Se in "L'isola" Kim Ki-duk aveva collocato al centro della sua attenzione la vicenda di due personaggi sullo sfondo per così dire astratto di un lago privo di qualsiasi contestualizzazione geografica, raggiungendo l'apice di un cinema che intrattiene un produttivo rapporto con il registro narrativo mitico, un cinema pieno di "accoppiamenti del favoloso con il quotidiano", con "Indirizzo sconosciuto", Kim introduce un elemento in più: la storia nazionale coreana con il suo carico di dolore e di lacerazioni.
Un ingresso in punta di piedi, che non stravolge il registro "favoloso" del cinema di Kim, ma introduce nel "quotidiano" una serie di notazioni sulla società, sulla storia e sulle origini di quel malessere, di quella frustrazione e di quella violenza che Kim vede pervadere il suo paese.

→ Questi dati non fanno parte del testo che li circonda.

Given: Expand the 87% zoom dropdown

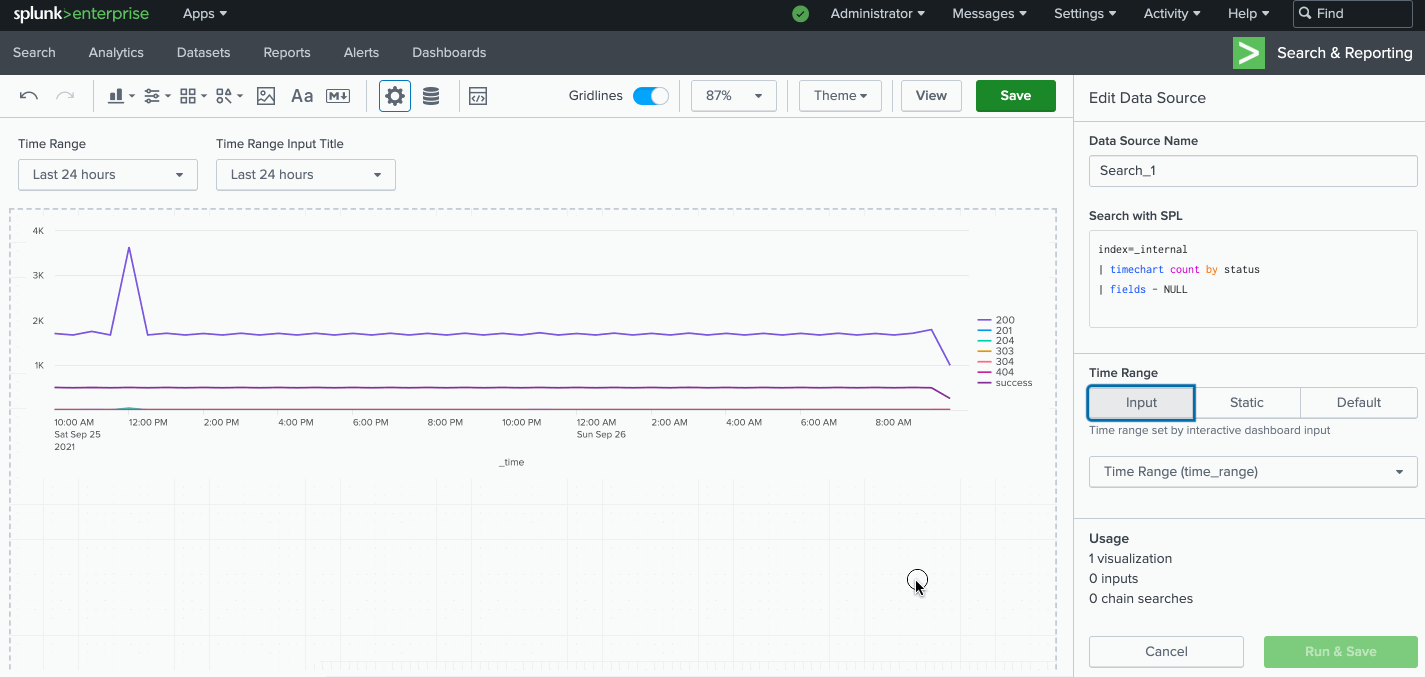Looking at the screenshot, I should tap(734, 96).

Al lago senza tempo di "The Isle" Kim sostituisce qui la Pyongtaek degli anni Settanta, una cittadina la cui vita ruota attorno ad una base militare statunitense. Nei suoi pressi vivono tre giovani: Chang-Guk, figlio illegittimo di una donna coreana e di un soldato afroamericano; Jihum, assistente di un ritrattista; Eunok, studentessa che a causa dei giochi di guerra del fratello ha perso da bambina la vista da un occhio.
L'origine del dolore, che in "L'isola" rimaneva un perturbante mistero, in "Indirizzo sconosciuto" è esplicitata con forza: senza che i tre giovani se ne rendano conto, le loro sono vite segnate dalla guerra di Corea, un conflitto che li ha marchiati in modo indelebile. La madre di Chang-Guk spedisce al padre del ragazzo delle lettere, che puntualmente le vengono restituite con la scritta "indirizzo sconosciuto": lettere mai recapitate, indirizzate a un destinatario scomparso nel nulla che ha lasciato una foto, un tatuaggio sul petto della donna e un figlio. Ogni tentativo di comunicazione, di recupero di una dimensione serena dell'esistenza è votata al fallimento, destinata com'è a trovare nei suoi interlocutori mutismo e indifferenza. Gli Stati Uniti sono un sogno crudele, un desiderio sempre frustrato che genera rabbia, dolore e impotenza.
E la ribellione dei personaggi, quando esplode, è del tutto velleitaria: incapaci di costruire il proprio sogno, feriti, menomati nella facoltà della vista, Chang-Guk, Jihum e Eunok sono figli di un dolore mai elaborato, di una violenza senza ragione e di una crudeltà senza fine.
Una crudeltà e una violenza che si ripetono di generazione in generazione, come una tara ereditaria.
Dopo la sorpresa di "Seom", Kim Ki-duk ha alzato la posta per un melodramma sadico e delirante di più complessa polifonia, che a metà percorso perde coscientemente ogni vera direzione narrativa e si rintana nei vicoli ciechi della solitudine dei personaggi, capaci di relazionarsi solo in termini di aggressione, violenza e delirio di possesso.
Spiazzante, carnale, metaforico: per chi avesse ancora dubbi che ogni vero melodramma si scrive solo con il "sangue".